Happy new year! The year of the Metal Rabbit is ending today, and the year of the Water Dragon starts tomorrow!

The Chinese New Year is the occasion for all Chinese to tidy up their homes, throw out old objects, buy new shoes and new clothes, and, most importantly, to remove the worn-out pictures of the Door Gods and to replace them with brand new shiny ones. See also p13 of The Celestial Empire.

The two pictures of the Door Gods (ménshén 門神) are placed on each side of the main entrance to the Chinese home and stand guard there for a full year to keep away evil spirits. The pictures face each other — it is considered bad luck to place them back-to-back.

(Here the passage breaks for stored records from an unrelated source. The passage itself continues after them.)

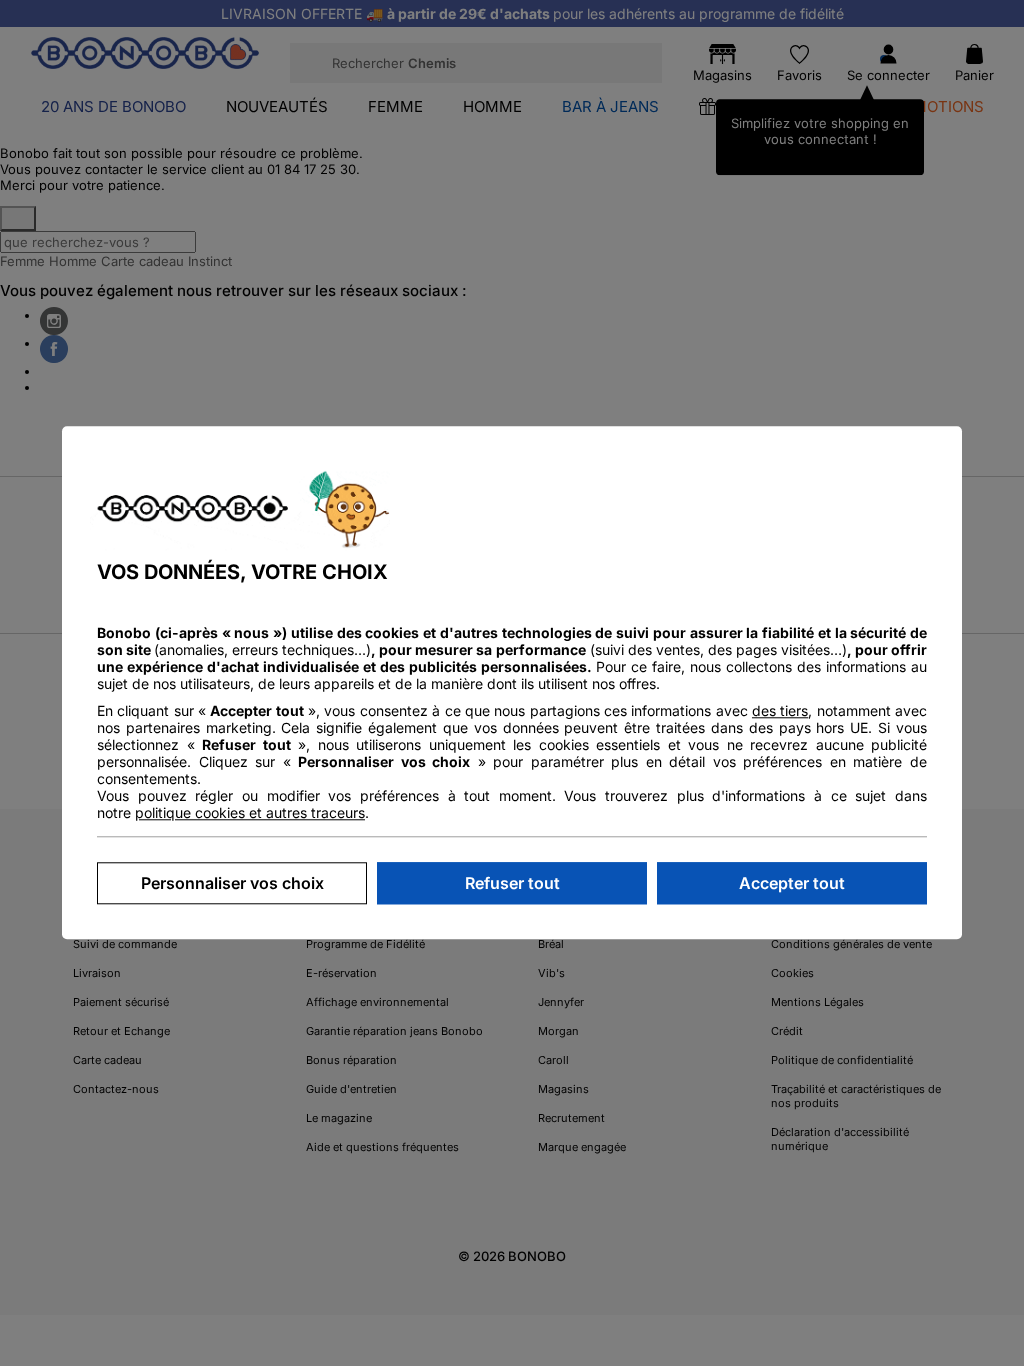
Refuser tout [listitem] (512, 884)
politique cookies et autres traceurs (250, 813)
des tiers (780, 711)
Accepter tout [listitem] (792, 884)
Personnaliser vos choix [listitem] (232, 884)
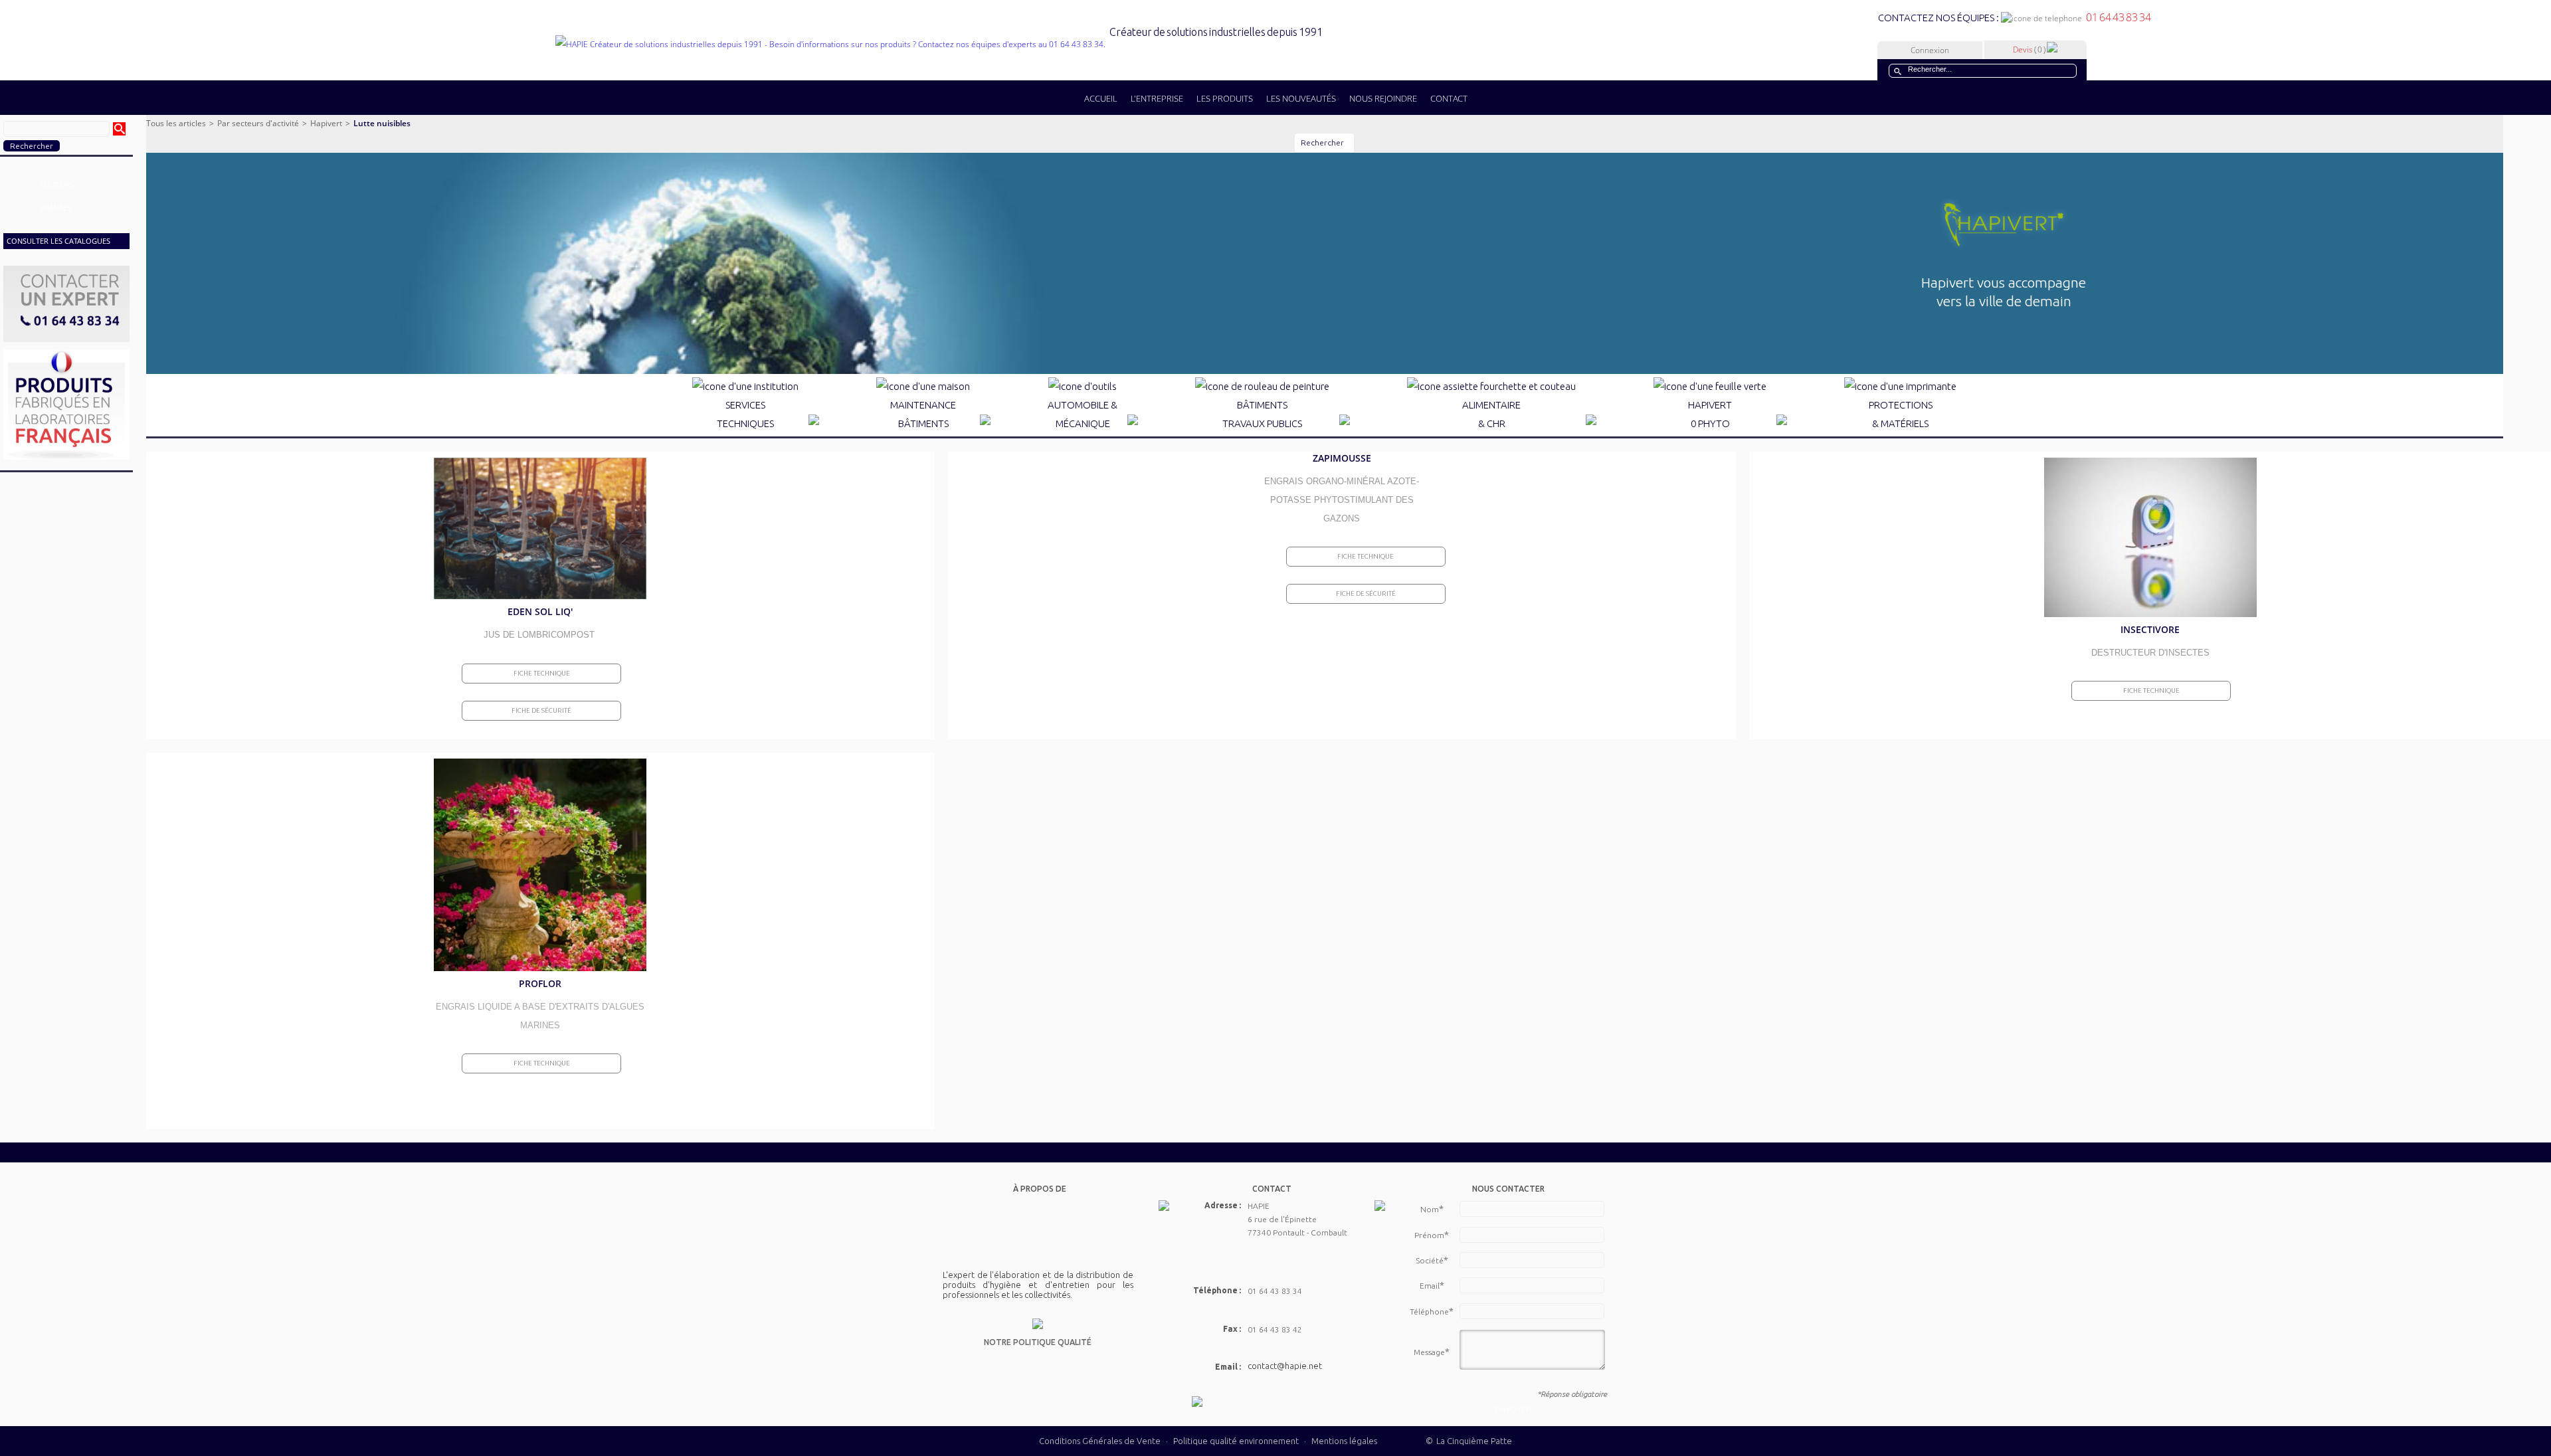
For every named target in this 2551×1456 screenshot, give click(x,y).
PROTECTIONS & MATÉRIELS (1901, 414)
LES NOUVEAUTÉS (1301, 98)
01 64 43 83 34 (2116, 17)
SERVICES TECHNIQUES (745, 414)
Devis (2029, 49)
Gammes (55, 208)
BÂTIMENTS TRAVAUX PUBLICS (1262, 414)
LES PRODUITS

Scenario Seed: Save the New Year!
The characters are resting in the city of [city name] before the Spring Festival. They are in the city magistrate's employ, or owe him a favour. They are summoned to the city yámén in the night before New Year's Day by a close retainer of the city magistrate. This is very unusual, since even civil servants are supposed to be off duty and celebrating with their family on New Year.
The magistrate receives them in casual dress... this is even more intriguing. He explains them that the situation is so urgent that he forgot about behaving properly. May Confucius forgive his misbehaviour. The whole stock of Door Gods prints that the city printer had prepared for distribution the next day has been stolen! The characters must absolutely find a solution or the whole city will go in panic mode once the disappearance of the good luck-bringing posters becomes public!

The characters may suggest...
  • that the printer re-print a batch of Door Gods pictures. This is impossible because there's not enough paper left.
  • that the magistrate buy a batch of pictures from another printer. This is impossible because the closest is in the next city, which is one day travel from their city.

Possible courses of action: the PCs could try and find paper somewhere (didn't that Buddhist abbot want to print out the Dàzàngjīng?), or they could try and a find a means to travel faster (isn't there a Daoist hermit in the mountains who can travel 500 lǐ in a day?). The best idea, however, would be retracing the thief. He's currently on the river bank, waiting for a boat that will take him to a city downstream where he's planning to sell the images.

Possible consequences should the PCs fail: Panic spreads through the city. Ne'er-do-wells and thieves take advantage of it to commit burglaries. The following days, having had word of the situation, brigands raid the city. In a campaign game with supernatural elements, the city could even fall prey to demons or yāoguài.